Although Aikin Mata is a comedy, it responds to the serious political tensions of this time, which were to erupt into a devastating three-year civil war in Nigeria very soon after (1967-1970). Harrison himself wrote about this in the preface to another version of the Lysistrata, which he translated twenty years later. This later play, The Common Chorus (1988), is set in Greenham at the Women’s Peace Camp and speaks to a very different political context, whilst still finding equivalents between the Greek and modern contexts. Harrison’s work with the Lysistrata not only reflects the way that his work is rooted in both translation and internationalism then, but also relates to his insistence that art directly tackles war, politics and human relationships. Three strands begin to emerge from this re-evaluation of Harrison’s work at 80: translation, internationalism and the unblinking gaze. What do I mean by this? Many of the speakers at the conference described the way in which Harrison’s poetry is unflinching in the wake of violence and human suffering: how he rejects the instinct to turn away and insists that we keep looking. This was particularly clear in the discussion of Harrison’s film poems by Peter Symes and Henry Stead, who shared clips from Loving Memory: Mimmo Perrella Non è Piu (BBC2, July 1987), The Blasphemer’s Banquet (BBC1, July 1989), The Gaze of the Gorgon (BBC2, October 1992) and The Shadow of Hiroshima (Channel 4, August 1995). These films have since become difficult to access, but they are perhaps more necessary now than ever, given the devastating conflicts and inequalities that continue to striate the globe, and the recent rise in xenophobia, racism and misogyny. The films challenge us to hold the gorgon’s gaze without turning to stone: to face barbarism and remain human.

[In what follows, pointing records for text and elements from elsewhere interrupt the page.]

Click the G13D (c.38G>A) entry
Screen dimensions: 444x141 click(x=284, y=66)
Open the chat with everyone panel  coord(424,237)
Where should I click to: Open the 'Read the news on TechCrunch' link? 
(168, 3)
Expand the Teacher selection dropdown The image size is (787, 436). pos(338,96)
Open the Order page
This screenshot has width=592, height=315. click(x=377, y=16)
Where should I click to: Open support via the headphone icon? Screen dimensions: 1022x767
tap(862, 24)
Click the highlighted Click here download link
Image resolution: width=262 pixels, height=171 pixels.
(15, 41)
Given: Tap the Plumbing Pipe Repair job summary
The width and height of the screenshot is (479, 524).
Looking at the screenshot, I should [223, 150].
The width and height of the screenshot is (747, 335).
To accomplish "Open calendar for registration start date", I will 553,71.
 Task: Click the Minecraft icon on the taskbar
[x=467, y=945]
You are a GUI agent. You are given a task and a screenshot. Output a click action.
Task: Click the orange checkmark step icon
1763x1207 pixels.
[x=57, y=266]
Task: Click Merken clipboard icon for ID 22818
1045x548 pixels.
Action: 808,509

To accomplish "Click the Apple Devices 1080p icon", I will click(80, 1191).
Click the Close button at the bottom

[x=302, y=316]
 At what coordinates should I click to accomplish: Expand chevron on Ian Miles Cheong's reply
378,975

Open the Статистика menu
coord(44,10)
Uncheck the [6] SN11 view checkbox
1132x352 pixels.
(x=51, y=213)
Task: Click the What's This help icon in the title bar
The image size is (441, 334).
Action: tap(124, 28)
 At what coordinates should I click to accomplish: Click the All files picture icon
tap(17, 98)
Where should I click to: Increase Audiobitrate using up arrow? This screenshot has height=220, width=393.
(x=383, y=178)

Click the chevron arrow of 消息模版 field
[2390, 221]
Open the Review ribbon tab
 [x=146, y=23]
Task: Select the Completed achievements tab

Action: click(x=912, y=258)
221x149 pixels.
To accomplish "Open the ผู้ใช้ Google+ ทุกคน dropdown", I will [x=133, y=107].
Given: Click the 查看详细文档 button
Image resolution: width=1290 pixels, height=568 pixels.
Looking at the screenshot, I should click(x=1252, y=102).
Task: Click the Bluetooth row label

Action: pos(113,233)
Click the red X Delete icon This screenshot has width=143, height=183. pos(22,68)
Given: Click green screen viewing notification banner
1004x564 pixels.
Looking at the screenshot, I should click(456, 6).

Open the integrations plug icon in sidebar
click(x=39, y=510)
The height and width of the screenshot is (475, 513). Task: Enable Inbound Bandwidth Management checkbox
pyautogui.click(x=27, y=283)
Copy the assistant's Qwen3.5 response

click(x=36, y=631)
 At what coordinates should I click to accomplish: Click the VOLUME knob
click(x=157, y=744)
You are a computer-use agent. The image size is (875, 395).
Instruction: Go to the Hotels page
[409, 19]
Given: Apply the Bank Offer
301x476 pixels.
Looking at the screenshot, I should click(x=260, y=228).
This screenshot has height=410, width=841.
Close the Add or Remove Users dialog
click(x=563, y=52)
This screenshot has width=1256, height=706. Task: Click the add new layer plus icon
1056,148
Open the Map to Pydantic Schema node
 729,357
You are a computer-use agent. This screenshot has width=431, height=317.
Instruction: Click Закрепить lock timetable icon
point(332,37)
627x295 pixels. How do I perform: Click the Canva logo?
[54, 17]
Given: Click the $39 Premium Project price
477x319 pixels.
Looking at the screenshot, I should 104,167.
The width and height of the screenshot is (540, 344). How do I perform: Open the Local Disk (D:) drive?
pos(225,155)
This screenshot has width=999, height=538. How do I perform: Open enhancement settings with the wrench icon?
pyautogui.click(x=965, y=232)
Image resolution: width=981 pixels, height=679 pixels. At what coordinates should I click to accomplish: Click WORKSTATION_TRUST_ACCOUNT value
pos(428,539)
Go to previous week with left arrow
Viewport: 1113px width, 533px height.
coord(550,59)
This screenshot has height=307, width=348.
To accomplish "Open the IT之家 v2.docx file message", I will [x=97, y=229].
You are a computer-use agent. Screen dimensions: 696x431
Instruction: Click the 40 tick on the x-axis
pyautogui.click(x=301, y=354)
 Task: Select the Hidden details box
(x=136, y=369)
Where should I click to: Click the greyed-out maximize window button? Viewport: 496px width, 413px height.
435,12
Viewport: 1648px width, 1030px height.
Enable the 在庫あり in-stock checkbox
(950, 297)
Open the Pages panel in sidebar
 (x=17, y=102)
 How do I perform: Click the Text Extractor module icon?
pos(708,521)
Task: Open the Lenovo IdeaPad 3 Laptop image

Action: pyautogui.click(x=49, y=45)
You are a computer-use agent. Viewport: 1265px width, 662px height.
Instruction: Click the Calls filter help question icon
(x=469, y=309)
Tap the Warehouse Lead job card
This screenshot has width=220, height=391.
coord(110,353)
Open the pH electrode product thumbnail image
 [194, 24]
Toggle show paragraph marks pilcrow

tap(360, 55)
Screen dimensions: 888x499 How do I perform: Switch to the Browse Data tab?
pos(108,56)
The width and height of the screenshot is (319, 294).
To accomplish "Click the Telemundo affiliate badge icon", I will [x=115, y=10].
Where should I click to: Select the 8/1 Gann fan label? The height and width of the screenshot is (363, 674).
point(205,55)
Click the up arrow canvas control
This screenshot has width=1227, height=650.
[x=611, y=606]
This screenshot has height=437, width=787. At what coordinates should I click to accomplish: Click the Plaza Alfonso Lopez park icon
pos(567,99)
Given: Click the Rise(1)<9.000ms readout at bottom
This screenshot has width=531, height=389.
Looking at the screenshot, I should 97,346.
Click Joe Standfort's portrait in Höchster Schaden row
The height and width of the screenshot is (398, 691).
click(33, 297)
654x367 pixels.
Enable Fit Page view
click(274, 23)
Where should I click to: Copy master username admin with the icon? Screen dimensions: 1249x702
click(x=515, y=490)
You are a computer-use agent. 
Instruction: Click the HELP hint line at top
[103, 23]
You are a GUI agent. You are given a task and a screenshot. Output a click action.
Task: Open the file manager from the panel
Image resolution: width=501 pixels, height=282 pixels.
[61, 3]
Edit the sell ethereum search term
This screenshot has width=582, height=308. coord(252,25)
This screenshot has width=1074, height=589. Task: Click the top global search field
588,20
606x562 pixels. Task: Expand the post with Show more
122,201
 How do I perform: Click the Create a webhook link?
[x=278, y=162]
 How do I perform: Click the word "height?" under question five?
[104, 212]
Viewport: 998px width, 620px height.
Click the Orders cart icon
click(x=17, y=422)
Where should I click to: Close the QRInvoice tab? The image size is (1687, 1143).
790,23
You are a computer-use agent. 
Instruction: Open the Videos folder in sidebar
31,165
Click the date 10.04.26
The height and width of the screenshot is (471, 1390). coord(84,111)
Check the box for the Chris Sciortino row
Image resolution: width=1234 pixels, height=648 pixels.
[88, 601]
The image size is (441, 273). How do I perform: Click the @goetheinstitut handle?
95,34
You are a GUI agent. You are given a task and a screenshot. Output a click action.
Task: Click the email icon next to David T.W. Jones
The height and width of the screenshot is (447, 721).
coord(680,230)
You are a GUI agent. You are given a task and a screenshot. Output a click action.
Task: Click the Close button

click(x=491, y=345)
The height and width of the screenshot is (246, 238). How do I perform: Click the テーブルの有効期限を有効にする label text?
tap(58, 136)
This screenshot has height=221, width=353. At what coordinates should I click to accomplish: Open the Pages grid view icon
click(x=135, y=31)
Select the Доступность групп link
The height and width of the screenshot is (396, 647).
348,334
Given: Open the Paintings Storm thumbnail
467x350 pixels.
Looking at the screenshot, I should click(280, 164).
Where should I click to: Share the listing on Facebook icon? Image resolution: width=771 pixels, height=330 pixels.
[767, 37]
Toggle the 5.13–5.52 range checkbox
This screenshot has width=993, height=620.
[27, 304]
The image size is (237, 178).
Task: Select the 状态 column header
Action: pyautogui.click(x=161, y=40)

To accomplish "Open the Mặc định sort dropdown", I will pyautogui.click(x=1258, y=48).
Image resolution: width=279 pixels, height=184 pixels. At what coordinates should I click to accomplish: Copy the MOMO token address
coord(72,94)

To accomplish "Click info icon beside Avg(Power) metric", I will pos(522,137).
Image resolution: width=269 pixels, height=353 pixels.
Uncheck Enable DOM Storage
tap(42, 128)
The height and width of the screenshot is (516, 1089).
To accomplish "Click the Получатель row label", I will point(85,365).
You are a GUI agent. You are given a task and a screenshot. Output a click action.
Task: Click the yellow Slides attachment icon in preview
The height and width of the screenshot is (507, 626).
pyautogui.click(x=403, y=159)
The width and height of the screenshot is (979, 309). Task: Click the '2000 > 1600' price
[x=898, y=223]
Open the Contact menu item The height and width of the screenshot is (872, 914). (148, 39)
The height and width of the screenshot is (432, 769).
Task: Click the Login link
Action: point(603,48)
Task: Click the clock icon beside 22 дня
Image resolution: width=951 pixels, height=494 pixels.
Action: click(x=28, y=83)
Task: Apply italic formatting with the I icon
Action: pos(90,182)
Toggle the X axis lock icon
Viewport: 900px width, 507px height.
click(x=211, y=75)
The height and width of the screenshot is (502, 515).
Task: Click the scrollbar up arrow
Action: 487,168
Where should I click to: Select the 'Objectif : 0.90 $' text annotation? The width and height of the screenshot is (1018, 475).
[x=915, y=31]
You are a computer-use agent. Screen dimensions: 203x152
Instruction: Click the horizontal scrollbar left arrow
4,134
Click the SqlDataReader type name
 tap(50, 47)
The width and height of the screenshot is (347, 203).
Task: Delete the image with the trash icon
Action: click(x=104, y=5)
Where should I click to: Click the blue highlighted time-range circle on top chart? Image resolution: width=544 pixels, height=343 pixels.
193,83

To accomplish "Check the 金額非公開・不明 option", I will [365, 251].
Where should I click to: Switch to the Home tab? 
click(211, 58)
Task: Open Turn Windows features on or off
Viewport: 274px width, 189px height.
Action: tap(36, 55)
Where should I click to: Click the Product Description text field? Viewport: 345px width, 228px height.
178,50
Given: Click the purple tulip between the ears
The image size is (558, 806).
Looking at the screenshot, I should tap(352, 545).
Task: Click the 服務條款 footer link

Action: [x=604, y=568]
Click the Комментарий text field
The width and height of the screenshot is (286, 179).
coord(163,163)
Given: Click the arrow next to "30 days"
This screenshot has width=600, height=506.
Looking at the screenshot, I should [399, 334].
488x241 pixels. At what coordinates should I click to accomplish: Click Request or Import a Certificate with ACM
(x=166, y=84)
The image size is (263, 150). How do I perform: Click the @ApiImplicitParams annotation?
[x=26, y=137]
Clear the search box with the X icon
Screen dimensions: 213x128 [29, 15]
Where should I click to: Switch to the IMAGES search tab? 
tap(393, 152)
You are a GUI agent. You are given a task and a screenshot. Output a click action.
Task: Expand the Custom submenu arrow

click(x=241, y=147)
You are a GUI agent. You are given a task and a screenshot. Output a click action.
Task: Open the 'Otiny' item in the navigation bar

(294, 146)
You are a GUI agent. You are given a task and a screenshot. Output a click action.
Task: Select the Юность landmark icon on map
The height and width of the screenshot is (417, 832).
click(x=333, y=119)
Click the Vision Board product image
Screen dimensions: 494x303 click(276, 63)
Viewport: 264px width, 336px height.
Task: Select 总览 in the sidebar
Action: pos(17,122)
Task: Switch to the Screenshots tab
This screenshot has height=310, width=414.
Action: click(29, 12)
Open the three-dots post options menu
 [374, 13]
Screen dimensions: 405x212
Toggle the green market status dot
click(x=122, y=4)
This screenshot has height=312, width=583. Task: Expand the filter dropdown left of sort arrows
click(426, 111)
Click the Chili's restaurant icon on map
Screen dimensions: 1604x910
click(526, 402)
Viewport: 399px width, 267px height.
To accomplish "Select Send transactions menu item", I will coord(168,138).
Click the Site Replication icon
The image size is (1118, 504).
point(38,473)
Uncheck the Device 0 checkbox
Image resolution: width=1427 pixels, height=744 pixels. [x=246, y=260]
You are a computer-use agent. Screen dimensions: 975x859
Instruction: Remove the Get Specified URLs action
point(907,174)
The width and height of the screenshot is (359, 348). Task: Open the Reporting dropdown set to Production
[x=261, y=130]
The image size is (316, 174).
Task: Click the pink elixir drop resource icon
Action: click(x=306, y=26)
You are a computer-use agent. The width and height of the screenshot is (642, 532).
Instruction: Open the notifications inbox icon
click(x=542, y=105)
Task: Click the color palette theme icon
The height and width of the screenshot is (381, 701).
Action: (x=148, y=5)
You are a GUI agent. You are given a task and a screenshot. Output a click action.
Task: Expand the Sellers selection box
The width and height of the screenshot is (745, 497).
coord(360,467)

One of the films made by Harrison and Symes, Black Daises for the Bride (1993), is set at High Royds Hospital in West Yorkshire and explores the experiences of three female Alzheimer’s’ patients. A review of this film described it as ‘almost too painful to watch’ (The Irish Times). And this brings us to the heart of the matter: Harrison confronts us with that which is almost unbearable, whether on our doorsteps or at the other side of the world, and insists that we overcome the desire to turn away, to keep quiet, to check our emails. The trope of the tragic mask in Harrison’s work – eyes and mouth relentlessly open to terror – returns again and again. Although Harrison has long been celebrated for championing the lives and language of working people in the north of England, we can only fully understand this commitment if we recognise the extent to which the local is tangled with the international in his work: the way that he calls us to respond to oppression in all its forms. As Harrison’s iambs continue to beat in the blood, so we must continue to face the atrocities of our age with the same unremitting gaze. Harrison’s poetry, then, remains as urgent today as it was when he began writing, as he continues to insist that, above all, we continue to take a stand.